On most issues, I am a reliable progressive. I believe in a strong social safety net, universal healthcare, gender equality in the workplace and elsewhere, and same-sex marriage and adoption rights. I supported Bernie Sanders in the 2016 primaries and, like the Vermont Senator, describe myself as a Democratic Socialist.
But there is one issue on which I break from the vast majority of liberals. I am a pro-life progressive.
From a policy or legislative standpoint, I am nothing to fear. My liberal leanings on every other important issue are in lockstep with the Left, and the race-baiting, anti-science Republican Party—especially in its current Trumpist horror show—repulses me as much as the next Progressive.
My political affiliation is firmly with the Progressive movement and larger Democratic Party.
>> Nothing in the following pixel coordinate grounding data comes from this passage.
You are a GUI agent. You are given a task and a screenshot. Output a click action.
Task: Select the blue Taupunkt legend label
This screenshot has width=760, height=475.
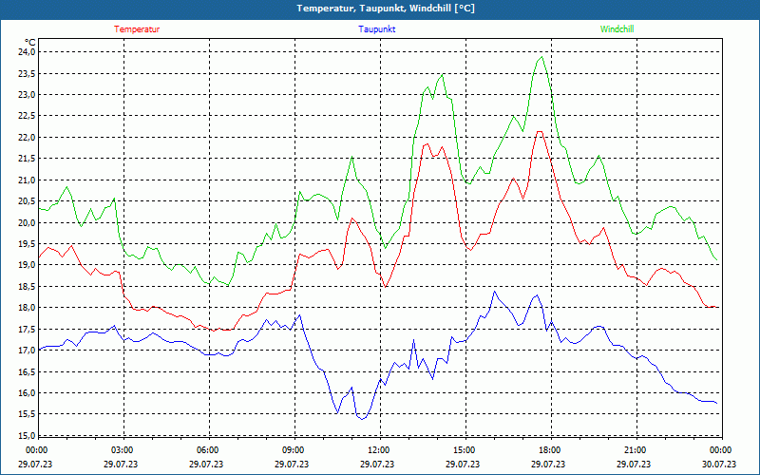[x=377, y=29]
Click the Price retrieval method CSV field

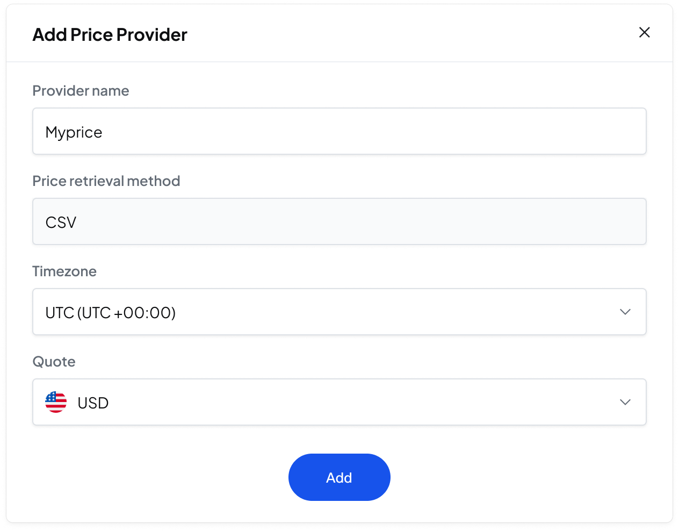(x=339, y=221)
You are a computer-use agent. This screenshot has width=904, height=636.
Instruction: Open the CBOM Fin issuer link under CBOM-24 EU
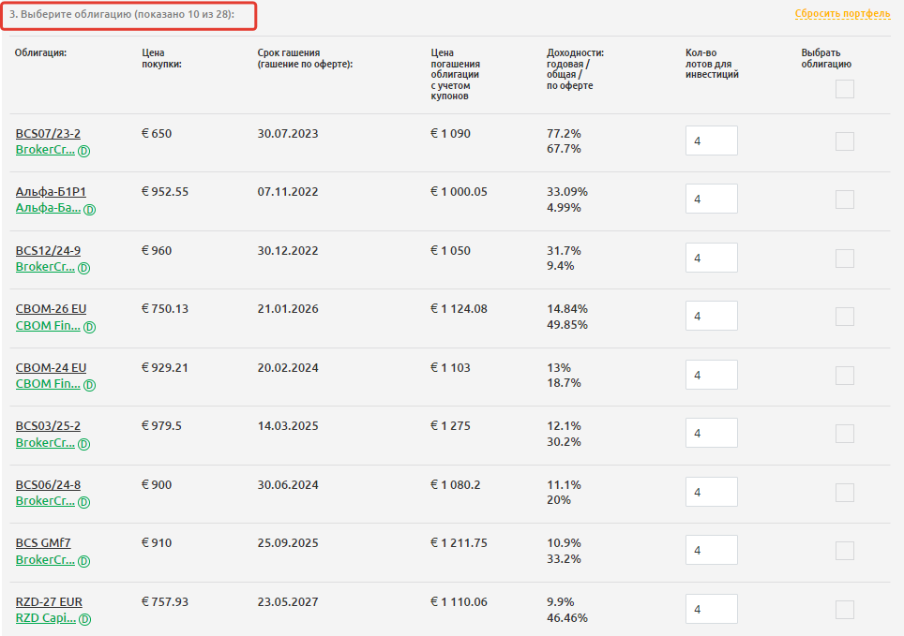tap(48, 384)
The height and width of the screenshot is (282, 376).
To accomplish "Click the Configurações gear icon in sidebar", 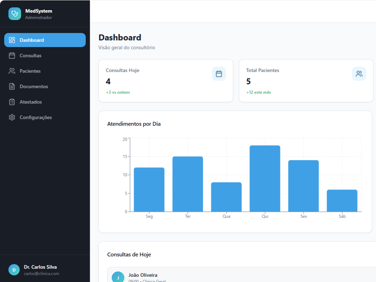I will pos(12,117).
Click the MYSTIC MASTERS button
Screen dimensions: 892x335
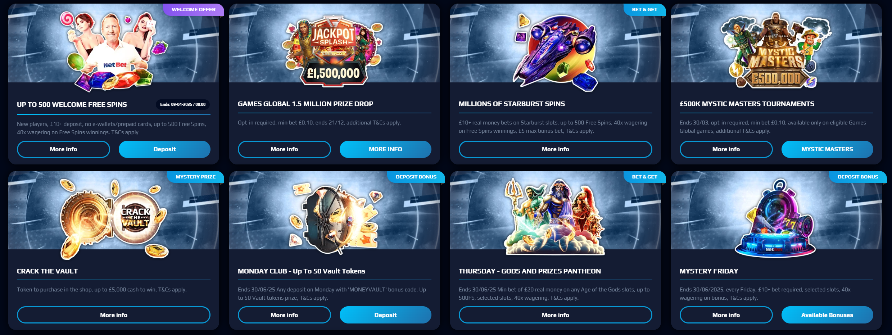[x=827, y=149]
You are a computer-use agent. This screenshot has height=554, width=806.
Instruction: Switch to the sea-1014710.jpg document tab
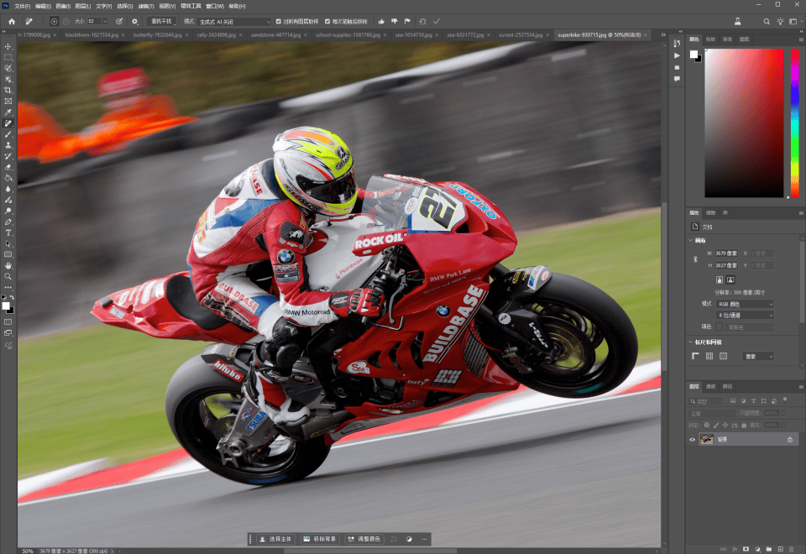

I simply happen to hold a higher bar for ending a life in the making than most liberals. Specifically, I feel that rape, incest or threat to the mother’s health are legitimate reasons, but past that I value life over the broad array of other situations comprising choice.
I realize that this position has zero chance of becoming an official platform of the party I persistently support. My fellow Progressives should realize that as well. However, far too many in a movement that espouses widespread tolerance can’t seem to tolerate views that, for honest reasons, differ from their own orthodoxy.
I write this knowing full well that most so-called progressive outlets would never publish this piece, fearing reader backlash on their websites and social media platforms. This sort of cowardly self-censorship is one of many ways interactive and social media have siloed society into rigid tribes, from which any ideological deviation whatsoever is deemed treasonous.
Strangling counterpoints in their cradles isn’t political journalism, it’s just political hackery. It is also the polar opposite of true progressivism.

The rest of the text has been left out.